§ Task directions
Copy the data from the line with "Click Los Angeles" to the line with "Looking at the screenshot, I should [491, 240].", swapping "VOL knob" for "volume knob" and leaving everything else unchanged.

[begin Data section]

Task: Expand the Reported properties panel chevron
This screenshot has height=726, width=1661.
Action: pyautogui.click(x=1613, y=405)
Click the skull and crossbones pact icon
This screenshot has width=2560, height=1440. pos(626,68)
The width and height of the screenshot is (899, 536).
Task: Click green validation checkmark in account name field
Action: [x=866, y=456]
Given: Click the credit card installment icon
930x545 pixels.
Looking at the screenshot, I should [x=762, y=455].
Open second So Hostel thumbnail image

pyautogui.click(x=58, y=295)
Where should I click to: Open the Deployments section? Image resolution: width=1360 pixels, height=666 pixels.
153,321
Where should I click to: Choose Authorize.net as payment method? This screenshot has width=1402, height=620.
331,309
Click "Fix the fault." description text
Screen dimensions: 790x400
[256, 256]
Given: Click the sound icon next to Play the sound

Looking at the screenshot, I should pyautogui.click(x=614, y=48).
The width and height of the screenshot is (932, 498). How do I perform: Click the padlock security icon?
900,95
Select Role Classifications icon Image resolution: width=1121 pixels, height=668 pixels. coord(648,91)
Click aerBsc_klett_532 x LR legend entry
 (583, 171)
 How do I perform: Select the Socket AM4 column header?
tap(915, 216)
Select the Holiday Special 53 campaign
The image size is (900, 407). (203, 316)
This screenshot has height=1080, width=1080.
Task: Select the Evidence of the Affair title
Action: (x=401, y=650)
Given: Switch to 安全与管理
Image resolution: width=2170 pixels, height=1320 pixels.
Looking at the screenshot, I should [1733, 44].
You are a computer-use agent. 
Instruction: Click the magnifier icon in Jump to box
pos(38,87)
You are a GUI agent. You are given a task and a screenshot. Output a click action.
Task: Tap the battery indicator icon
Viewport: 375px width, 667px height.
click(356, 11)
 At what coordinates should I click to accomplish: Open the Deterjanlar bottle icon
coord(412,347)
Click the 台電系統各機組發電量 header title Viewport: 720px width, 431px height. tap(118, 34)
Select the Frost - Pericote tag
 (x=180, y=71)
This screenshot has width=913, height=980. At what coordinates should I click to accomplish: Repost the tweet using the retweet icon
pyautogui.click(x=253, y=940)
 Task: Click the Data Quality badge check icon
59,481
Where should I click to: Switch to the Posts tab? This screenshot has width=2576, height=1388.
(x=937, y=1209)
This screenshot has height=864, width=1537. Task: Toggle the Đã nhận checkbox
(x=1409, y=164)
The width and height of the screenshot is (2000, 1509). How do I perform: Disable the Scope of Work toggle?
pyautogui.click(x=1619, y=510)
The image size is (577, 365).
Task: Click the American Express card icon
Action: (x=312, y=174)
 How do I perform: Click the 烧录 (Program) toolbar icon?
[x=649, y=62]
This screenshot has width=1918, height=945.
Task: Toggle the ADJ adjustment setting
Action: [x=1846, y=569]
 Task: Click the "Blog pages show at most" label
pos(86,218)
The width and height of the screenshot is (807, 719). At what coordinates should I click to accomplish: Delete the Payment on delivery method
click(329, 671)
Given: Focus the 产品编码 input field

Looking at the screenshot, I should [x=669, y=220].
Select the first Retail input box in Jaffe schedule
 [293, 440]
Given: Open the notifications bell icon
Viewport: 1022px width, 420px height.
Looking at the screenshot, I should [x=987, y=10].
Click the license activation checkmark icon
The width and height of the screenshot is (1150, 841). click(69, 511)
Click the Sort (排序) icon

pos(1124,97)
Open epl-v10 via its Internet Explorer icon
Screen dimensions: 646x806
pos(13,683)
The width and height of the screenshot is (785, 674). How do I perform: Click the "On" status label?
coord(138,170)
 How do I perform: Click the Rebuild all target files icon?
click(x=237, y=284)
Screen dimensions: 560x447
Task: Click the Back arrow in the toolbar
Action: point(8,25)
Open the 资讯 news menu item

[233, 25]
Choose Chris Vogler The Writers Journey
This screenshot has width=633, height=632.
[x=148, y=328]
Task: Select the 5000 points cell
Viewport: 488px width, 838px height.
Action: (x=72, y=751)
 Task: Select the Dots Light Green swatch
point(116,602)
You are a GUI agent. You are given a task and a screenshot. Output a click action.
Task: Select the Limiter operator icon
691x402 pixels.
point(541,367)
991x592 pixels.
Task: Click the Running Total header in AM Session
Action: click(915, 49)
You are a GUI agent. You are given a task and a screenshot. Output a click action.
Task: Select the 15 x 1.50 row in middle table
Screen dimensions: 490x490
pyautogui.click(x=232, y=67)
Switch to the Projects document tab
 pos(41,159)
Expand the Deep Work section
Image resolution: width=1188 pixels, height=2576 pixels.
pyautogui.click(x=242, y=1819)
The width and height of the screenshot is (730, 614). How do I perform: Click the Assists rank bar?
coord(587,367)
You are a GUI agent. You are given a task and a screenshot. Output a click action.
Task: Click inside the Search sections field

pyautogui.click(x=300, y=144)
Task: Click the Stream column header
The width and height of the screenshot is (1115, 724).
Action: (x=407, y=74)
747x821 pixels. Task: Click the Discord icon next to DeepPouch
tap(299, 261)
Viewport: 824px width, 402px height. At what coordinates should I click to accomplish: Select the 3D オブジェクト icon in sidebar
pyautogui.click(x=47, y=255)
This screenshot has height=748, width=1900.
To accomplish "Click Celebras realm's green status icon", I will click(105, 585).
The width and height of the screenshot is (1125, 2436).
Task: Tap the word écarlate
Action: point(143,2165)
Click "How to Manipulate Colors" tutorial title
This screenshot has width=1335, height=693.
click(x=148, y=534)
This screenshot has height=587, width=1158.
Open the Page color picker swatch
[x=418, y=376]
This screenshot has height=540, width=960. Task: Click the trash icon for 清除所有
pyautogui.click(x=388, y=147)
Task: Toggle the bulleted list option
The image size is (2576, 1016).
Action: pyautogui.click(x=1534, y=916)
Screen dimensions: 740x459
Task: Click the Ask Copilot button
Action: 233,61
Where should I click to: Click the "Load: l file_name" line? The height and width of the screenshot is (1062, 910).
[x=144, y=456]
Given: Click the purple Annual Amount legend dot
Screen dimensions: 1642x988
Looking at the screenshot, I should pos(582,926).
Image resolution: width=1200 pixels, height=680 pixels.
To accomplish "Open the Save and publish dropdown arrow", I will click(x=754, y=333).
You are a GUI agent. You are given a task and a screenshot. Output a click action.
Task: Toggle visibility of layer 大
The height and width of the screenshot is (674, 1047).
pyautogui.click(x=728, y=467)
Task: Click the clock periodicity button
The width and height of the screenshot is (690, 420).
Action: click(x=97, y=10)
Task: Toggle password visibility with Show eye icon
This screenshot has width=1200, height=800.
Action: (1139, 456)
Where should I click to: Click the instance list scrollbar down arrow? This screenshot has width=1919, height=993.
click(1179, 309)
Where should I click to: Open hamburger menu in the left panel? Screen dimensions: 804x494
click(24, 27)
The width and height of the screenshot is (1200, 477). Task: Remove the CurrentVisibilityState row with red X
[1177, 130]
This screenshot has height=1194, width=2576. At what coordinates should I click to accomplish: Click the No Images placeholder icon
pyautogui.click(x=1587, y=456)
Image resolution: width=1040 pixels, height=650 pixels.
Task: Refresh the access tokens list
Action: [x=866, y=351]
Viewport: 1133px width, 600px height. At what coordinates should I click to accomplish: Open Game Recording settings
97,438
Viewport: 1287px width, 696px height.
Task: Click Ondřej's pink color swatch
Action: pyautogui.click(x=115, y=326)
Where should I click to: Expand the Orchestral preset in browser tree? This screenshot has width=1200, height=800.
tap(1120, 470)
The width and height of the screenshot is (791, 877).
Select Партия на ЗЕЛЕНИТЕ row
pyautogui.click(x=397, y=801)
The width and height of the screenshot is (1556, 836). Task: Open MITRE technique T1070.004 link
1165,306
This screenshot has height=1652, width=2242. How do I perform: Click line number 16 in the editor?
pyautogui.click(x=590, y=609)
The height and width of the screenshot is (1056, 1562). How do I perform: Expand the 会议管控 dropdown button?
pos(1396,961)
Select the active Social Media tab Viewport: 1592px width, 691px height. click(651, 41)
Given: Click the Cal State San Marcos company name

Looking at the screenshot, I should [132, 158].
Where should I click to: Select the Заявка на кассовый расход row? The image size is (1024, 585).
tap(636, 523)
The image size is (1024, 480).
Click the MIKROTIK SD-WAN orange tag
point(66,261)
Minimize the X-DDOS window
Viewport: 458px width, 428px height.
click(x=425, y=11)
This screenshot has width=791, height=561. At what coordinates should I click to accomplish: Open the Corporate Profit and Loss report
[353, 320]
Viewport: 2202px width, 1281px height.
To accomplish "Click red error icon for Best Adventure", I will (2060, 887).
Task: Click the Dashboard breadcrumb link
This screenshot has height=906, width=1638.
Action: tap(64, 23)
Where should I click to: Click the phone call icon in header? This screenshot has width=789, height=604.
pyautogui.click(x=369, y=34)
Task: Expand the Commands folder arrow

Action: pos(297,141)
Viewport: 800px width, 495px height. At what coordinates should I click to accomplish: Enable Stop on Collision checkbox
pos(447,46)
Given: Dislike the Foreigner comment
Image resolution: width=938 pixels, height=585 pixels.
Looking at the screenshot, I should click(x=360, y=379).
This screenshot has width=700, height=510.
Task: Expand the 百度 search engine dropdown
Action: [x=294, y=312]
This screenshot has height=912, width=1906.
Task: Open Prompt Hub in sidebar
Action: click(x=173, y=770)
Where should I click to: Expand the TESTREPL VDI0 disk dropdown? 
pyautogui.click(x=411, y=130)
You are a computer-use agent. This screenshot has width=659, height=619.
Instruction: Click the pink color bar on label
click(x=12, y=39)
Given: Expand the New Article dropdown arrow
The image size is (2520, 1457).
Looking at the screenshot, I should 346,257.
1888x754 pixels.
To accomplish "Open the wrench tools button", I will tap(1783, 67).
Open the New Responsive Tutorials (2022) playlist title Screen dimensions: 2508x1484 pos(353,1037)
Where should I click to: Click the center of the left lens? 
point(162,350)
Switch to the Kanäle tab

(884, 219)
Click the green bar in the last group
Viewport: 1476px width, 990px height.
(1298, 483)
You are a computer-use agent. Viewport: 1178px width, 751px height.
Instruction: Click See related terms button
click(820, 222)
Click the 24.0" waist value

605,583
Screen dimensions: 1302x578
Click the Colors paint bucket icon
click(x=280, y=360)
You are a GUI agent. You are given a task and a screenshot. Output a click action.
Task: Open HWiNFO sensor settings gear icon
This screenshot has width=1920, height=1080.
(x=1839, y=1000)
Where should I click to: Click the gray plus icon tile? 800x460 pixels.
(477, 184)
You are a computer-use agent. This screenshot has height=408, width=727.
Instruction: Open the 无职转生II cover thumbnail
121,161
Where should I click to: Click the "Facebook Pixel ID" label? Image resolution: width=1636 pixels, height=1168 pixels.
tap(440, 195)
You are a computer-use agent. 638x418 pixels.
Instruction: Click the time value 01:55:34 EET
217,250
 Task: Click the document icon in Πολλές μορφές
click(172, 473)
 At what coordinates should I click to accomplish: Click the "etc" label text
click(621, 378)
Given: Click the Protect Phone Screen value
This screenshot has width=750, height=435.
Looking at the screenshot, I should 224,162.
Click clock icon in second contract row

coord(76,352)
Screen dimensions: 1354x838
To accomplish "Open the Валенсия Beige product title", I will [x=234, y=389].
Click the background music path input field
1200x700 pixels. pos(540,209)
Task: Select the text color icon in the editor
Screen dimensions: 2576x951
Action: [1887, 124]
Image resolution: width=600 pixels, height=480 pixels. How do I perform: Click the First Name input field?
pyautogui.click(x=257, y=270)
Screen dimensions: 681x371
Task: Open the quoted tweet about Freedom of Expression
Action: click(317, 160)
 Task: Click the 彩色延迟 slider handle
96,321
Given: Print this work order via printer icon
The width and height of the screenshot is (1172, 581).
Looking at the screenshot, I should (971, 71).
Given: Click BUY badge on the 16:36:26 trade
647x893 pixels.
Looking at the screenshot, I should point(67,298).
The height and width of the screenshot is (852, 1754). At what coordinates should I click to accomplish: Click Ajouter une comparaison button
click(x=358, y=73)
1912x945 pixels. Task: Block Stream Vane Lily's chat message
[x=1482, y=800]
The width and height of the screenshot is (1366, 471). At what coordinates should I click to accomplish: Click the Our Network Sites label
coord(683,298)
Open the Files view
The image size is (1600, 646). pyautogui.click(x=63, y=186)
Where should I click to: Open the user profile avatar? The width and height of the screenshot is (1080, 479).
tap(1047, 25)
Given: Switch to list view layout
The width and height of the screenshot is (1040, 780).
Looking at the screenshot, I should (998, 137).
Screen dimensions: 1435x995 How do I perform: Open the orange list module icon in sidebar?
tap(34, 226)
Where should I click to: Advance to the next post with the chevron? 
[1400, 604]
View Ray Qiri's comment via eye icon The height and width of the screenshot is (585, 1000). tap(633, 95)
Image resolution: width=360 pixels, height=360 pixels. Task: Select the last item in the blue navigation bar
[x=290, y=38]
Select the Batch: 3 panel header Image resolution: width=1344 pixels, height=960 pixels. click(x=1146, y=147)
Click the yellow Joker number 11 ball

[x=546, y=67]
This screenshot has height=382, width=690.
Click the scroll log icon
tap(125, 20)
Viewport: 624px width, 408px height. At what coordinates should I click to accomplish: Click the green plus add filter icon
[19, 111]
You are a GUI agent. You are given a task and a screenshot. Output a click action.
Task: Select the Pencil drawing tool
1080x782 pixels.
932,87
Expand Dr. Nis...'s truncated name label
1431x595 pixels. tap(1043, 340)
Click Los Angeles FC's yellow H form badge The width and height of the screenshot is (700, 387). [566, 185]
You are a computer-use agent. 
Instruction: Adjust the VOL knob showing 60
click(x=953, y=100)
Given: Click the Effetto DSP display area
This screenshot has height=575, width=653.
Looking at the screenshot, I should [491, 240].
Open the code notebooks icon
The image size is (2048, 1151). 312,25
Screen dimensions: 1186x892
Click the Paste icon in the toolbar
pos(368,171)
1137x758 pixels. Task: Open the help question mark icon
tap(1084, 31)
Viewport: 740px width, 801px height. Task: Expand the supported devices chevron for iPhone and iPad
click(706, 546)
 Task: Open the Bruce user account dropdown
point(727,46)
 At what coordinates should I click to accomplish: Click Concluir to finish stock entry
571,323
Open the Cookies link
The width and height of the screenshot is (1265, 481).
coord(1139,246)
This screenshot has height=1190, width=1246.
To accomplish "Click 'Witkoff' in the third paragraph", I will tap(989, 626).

[end Data section]

§ Solution below
Click Los Angeles FC's yellow H form badge The width and height of the screenshot is (700, 387). [566, 185]
You are a computer-use agent. 
Instruction: Adjust the volume knob showing 60
click(x=953, y=100)
Given: Click the Effetto DSP display area
This screenshot has height=575, width=653.
Looking at the screenshot, I should [491, 240].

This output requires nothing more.